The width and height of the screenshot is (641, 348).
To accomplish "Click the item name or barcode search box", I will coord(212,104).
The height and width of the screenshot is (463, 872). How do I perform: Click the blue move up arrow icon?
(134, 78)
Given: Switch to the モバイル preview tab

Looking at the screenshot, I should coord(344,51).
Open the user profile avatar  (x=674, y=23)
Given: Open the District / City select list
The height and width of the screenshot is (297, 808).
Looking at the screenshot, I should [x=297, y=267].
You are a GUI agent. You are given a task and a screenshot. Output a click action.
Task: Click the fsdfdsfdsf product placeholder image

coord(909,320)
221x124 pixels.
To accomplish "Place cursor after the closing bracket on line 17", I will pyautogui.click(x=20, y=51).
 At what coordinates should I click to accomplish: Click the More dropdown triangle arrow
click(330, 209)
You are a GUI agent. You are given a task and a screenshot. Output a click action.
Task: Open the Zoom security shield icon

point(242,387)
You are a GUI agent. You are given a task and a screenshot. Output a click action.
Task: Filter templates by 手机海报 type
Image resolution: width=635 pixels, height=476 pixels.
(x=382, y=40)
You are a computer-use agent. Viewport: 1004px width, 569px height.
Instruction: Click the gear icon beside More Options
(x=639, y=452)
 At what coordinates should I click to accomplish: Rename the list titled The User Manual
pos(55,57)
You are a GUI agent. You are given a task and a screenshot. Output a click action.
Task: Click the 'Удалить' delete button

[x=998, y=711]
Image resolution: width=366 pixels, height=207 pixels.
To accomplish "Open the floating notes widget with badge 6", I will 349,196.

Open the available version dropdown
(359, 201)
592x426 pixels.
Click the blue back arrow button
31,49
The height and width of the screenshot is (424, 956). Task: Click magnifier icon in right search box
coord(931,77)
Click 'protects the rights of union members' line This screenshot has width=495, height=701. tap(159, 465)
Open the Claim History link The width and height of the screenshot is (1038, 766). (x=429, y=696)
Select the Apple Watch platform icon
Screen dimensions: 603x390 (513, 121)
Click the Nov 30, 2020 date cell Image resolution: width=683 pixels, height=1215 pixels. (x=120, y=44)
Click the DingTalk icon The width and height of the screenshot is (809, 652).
--------------------
The total, and nothing more: how many lines in the entries contain "will"?

Response for this exercise:
3